Microsoft has announced a collaboration with several industry partners to create the Open Source Security Foundation (OpenSSF) – a new cross-industry initiative to improve the security of open source software. Hosted at the Linux Foundation, OpenSSF was founded in partnership with Google, Red Hat, IBM, NCC Group, and OWASP, as well as Microsoft-owned
GitHub.Microsoft Azure CTO Mark Russinovich said OpenSSF brings together work from the Linux Foundation-initiated Core Infrastructure Initiative (CII), GitHub-initiated Open Source Security Coalition (OSSC), and other open source security efforts. It aims to build a broader open source software security community, targeted initiatives, and best practices.
Russinovich said that open source software is core to nearly every company’s technology strategy and securing it is an essential part of securing supply chains, including Microsoft’s own. Since it is inherently community-driven, there is no central authority responsible for quality and maintenance of open source code, and since it can be copied and cloned, versioning and dependencies are particularly complex.
“With the ubiquity of open source software, attackers are currently exploiting vulnerabilities across a wide range of critical services and infrastructure, including utilities, medical equipment, transportation, government systems, traditional software, cloud services, hardware, and IoT,” he said.

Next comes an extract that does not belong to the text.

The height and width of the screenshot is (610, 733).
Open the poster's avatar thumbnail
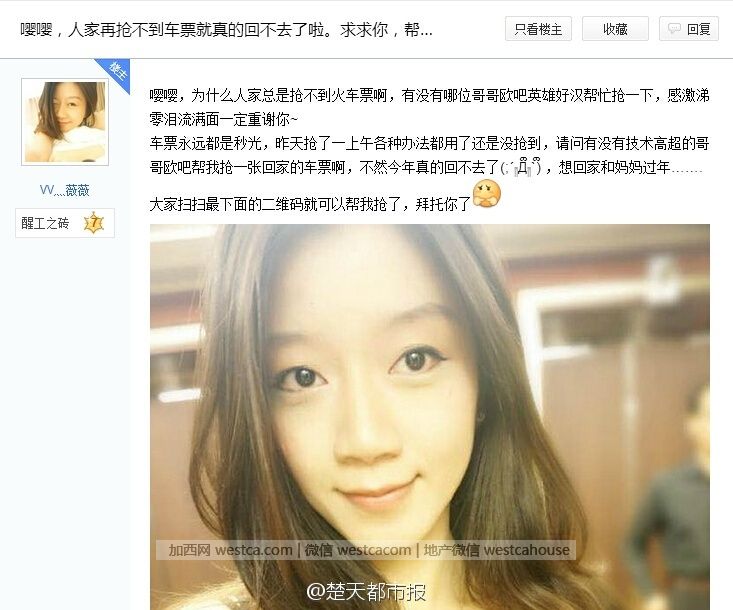65,122
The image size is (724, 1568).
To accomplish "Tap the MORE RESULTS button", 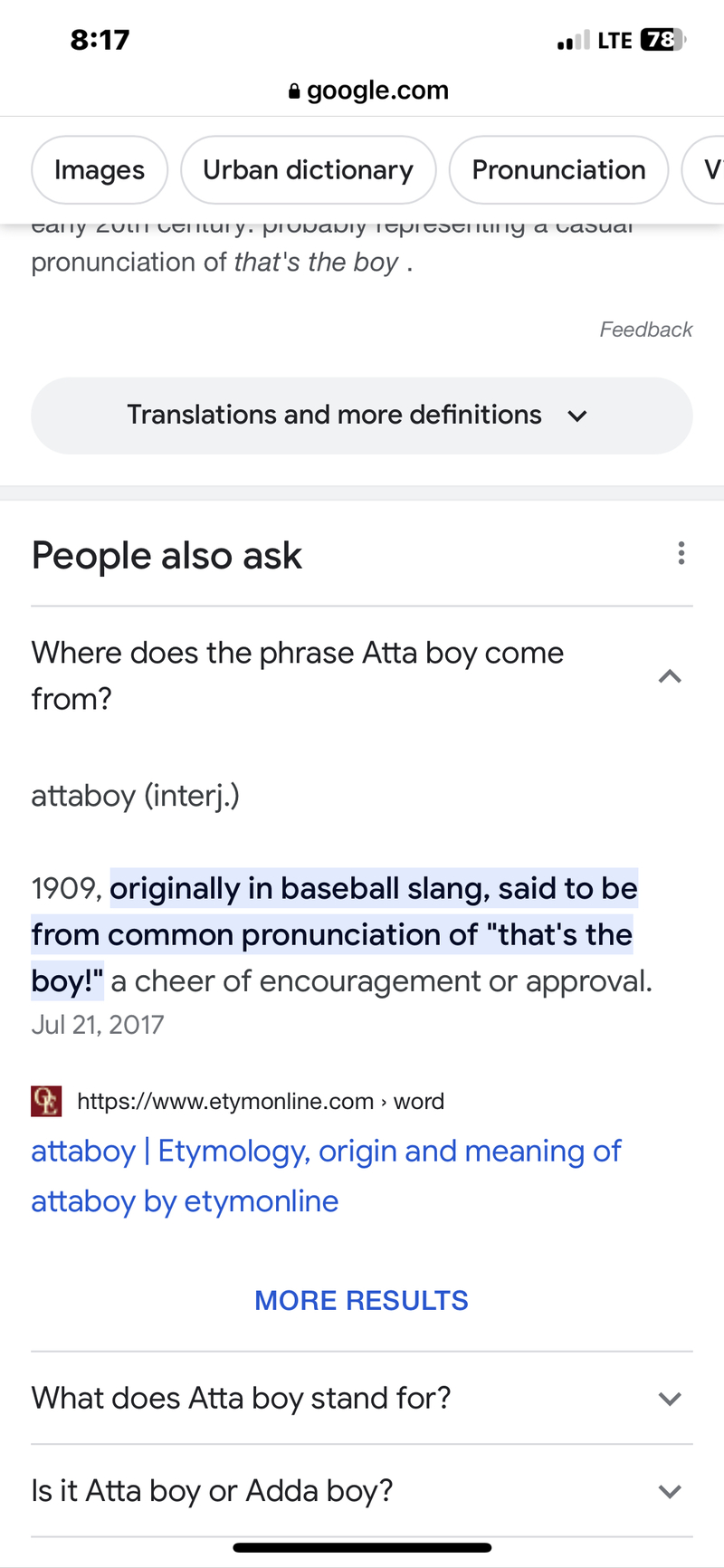I will [x=361, y=1300].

“Open source software is also vulnerable to attacks against the very nature of the community, such as attackers becoming maintainers of projects and introducing malware.” “Given the complexity and communal nature of open source software, building better security must also be a community-driven process,” Russinovich said. Microsoft will bring several of its own current open source security initiatives under the OpenSSF umbrella as part of its involvement.
Microsoft embraces open source
Microsoft’s support of open source software has caught many by surprise given the company’s former opposition towards the paradigm. During the first four decades of its existence, from the 1970s through the 2000s, Microsoft viewed free and open source software as a threat to its business.
Back in 2001, former Microsoft CEO Steve Ballmer labelled Linux “a cancer that attaches itself in an intellectual property sense to everything it touches”. However, this started to change when Microsoft joined the Linux Foundation as a high-paying Platinum member in 2016.
This may have been brought about by the realisation that growing technologies such as the Cloud will rely on open source software solutions. Recently, Microsoft president Brad Smith admitted that the company was “on the wrong side of history when open source exploded at the beginning of the century”.
The company has in recent years open-sourced many of its applications – including Microsoft’s original JavaScript engine, PowerShell, and Visual Studio Code. The May 2020 Windows 10 Update shipped with Windows Subsystem for Linux 2 (WSL2), a custom-built Linux kernel which allows for easy integration of Linux distros and files within file explorer. Microsoft has also partnered with Mark Shuttleworth’s Canonical to bring Ubuntu to Windows 10.